> Excerpted records

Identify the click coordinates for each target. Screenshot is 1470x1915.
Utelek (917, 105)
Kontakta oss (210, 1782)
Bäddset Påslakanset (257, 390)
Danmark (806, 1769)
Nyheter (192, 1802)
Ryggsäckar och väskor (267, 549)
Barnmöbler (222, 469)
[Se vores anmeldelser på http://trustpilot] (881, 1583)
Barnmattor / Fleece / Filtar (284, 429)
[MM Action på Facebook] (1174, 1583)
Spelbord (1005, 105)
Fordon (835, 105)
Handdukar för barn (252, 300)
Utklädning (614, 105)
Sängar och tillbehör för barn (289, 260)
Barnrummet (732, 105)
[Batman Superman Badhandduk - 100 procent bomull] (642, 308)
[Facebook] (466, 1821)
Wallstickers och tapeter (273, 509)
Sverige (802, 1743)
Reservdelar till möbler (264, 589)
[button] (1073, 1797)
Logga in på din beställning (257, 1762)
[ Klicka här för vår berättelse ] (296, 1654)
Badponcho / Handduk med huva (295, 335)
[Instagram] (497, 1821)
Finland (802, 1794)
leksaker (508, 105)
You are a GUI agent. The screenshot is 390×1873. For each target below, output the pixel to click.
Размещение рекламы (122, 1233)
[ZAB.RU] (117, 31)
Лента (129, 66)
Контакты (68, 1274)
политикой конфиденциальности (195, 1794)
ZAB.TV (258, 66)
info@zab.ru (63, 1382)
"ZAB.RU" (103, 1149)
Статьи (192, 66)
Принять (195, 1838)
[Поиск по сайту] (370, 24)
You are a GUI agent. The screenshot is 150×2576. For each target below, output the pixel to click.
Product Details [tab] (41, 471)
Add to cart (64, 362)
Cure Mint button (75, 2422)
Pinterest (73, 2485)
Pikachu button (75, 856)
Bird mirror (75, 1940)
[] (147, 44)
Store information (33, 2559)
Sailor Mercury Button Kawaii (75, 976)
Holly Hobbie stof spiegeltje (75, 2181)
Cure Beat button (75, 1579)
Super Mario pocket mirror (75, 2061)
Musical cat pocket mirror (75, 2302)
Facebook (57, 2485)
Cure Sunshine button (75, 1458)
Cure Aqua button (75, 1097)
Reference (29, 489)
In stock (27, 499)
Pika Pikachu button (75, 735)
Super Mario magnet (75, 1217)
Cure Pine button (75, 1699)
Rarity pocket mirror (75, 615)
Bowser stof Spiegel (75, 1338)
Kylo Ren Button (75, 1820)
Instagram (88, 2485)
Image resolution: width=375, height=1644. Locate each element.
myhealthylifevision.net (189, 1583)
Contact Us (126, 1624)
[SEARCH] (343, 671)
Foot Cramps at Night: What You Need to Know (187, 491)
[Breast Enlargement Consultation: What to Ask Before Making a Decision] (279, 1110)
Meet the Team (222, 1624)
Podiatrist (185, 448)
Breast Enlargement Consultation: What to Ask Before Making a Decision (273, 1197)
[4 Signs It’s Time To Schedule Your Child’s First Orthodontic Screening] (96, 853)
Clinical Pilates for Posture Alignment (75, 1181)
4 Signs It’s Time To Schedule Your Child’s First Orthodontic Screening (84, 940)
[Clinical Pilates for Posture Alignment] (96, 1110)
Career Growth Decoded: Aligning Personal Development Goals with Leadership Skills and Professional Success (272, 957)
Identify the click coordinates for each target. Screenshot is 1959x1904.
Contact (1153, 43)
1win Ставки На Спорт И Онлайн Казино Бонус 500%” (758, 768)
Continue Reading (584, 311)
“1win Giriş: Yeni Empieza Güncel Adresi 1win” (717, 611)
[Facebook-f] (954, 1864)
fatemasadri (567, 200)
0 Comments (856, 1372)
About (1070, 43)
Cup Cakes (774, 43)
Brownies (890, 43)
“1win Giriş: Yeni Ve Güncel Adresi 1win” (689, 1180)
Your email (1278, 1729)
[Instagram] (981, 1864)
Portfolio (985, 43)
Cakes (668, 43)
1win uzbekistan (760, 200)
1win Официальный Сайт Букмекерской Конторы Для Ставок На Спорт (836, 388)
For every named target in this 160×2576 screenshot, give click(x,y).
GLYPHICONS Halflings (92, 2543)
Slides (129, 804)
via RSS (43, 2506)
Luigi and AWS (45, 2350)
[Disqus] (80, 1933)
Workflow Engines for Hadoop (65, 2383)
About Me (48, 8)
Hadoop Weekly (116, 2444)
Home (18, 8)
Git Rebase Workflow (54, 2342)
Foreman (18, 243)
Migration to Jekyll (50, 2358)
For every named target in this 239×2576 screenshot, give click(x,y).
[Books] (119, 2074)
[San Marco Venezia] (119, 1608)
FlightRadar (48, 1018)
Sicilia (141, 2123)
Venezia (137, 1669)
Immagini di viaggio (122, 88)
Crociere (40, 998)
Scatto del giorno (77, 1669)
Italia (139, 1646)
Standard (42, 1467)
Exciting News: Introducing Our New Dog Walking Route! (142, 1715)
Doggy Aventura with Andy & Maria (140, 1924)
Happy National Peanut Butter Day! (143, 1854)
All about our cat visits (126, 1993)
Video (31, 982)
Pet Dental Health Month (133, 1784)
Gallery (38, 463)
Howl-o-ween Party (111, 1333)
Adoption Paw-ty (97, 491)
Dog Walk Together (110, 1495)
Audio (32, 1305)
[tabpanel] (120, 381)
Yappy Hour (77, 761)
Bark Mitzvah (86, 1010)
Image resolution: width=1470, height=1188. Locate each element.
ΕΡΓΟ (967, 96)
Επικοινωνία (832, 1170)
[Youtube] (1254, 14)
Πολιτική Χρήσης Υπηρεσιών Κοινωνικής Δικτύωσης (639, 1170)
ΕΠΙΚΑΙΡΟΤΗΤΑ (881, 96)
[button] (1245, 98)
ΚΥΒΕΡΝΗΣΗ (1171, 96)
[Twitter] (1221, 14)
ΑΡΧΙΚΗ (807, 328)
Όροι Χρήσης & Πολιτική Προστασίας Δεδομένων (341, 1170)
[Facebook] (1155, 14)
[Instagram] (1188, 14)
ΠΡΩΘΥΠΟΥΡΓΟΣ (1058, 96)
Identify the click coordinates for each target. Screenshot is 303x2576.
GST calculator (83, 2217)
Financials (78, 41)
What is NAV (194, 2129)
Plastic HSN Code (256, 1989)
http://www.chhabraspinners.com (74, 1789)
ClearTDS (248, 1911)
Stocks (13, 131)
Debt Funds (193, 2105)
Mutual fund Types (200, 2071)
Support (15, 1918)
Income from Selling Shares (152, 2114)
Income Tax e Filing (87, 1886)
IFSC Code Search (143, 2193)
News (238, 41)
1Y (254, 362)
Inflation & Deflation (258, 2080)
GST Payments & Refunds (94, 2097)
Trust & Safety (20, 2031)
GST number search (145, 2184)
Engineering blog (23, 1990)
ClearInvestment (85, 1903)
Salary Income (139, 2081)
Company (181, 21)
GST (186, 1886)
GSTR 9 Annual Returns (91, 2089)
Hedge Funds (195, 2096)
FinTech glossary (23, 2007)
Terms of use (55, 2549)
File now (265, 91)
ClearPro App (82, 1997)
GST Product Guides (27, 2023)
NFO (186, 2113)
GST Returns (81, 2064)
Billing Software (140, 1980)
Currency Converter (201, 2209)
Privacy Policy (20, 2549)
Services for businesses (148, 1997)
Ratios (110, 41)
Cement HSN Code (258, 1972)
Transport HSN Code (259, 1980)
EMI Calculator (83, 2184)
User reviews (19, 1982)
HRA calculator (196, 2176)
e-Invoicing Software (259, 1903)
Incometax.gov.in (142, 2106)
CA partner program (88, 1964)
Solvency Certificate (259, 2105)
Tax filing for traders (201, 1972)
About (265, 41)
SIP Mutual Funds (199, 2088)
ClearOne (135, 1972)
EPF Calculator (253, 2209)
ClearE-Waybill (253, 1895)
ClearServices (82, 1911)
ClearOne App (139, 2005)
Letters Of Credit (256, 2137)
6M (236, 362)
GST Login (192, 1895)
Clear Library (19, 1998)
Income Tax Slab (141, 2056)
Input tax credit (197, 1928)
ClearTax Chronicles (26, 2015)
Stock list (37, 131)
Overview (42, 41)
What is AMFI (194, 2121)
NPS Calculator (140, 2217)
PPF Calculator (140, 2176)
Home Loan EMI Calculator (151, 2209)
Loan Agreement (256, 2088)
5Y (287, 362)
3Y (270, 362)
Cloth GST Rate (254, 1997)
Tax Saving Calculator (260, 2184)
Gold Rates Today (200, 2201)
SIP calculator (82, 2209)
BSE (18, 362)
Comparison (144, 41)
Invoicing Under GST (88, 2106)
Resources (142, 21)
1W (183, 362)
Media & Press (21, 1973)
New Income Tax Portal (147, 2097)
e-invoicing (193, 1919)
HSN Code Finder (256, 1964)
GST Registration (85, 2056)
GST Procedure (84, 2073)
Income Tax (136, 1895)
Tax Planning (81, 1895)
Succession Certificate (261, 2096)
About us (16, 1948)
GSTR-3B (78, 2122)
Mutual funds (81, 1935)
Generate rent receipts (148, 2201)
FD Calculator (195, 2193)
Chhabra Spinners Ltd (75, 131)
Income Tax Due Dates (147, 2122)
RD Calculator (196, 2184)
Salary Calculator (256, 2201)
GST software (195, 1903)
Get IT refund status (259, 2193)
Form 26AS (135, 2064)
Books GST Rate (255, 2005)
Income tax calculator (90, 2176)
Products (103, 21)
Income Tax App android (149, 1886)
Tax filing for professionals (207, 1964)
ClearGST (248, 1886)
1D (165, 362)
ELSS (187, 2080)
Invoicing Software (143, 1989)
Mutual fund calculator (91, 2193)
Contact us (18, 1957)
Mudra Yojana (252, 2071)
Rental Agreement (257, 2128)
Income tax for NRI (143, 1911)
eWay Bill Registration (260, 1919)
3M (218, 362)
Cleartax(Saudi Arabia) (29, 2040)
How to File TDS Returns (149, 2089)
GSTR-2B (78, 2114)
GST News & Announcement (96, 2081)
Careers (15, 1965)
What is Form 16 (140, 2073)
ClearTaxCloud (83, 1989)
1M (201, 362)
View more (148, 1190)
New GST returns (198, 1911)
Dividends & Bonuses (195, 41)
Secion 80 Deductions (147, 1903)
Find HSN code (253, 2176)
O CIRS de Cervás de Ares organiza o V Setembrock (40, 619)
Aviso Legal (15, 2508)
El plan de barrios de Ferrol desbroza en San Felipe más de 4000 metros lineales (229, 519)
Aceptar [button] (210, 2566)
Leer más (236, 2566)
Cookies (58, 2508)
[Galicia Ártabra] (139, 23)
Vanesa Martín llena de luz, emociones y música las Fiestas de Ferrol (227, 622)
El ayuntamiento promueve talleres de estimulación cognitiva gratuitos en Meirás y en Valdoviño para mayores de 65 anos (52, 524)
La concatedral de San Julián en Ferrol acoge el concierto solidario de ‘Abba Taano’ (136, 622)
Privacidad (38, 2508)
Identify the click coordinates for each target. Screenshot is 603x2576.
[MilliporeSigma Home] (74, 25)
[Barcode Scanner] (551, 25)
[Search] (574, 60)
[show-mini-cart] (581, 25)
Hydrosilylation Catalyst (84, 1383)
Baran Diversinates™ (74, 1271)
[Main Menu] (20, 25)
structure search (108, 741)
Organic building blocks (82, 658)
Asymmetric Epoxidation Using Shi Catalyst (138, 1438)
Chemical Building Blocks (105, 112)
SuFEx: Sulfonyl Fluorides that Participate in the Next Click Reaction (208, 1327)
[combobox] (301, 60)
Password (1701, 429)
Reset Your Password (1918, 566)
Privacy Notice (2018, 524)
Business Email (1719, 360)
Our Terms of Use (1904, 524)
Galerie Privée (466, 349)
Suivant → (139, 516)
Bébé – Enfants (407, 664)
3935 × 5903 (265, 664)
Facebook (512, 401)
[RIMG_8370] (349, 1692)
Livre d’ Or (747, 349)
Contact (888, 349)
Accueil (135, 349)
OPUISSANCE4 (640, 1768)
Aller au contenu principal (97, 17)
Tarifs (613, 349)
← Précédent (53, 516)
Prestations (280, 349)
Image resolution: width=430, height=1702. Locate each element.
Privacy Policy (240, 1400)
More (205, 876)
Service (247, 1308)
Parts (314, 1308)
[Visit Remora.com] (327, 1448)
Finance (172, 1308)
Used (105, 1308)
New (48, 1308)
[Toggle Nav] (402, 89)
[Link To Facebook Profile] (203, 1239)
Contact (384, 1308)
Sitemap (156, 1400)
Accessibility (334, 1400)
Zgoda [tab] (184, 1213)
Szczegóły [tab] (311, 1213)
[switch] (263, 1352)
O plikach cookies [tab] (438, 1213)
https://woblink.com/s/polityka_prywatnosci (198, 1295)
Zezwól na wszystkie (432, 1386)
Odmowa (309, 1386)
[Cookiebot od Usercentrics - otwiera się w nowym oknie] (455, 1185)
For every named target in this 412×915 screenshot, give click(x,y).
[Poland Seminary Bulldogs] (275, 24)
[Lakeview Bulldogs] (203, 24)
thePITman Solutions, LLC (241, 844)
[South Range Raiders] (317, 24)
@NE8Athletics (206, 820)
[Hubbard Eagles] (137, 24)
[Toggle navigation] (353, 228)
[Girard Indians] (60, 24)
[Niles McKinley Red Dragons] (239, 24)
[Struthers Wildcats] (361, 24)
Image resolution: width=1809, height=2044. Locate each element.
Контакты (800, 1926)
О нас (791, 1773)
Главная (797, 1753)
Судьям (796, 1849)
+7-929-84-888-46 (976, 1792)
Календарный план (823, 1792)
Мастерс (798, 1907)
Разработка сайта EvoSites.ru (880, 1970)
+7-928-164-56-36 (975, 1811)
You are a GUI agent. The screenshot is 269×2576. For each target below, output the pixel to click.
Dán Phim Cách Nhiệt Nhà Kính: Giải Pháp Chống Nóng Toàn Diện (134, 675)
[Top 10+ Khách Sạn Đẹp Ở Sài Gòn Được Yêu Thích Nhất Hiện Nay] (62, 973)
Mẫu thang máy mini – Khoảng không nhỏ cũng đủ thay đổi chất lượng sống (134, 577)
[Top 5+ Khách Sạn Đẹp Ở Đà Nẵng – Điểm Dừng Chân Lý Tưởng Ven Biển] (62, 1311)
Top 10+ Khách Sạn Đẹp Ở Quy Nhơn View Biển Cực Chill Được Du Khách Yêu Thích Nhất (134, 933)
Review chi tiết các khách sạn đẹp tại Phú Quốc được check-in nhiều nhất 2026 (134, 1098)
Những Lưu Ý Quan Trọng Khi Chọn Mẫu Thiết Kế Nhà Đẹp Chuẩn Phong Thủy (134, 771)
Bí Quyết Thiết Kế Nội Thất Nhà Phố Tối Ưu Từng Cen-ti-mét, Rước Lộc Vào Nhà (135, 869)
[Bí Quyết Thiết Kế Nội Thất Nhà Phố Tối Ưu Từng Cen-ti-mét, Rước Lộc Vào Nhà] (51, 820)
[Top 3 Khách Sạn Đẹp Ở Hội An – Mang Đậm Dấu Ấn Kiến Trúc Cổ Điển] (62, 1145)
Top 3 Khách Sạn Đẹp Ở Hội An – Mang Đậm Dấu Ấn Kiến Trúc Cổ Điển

> Instructions to follow
In the listing above, find the line with "Engineering blog (23, 1990)" and the line with "File now (265, 91)", then reproduce both and every line between them exactly.

> Expected answer
Engineering blog (23, 1990)
ClearInvestment (85, 1903)
Salary Income (139, 2081)
Company (181, 21)
GST (186, 1886)
GSTR 9 Annual Returns (91, 2089)
Hedge Funds (195, 2096)
FinTech glossary (23, 2007)
Terms of use (55, 2549)
File now (265, 91)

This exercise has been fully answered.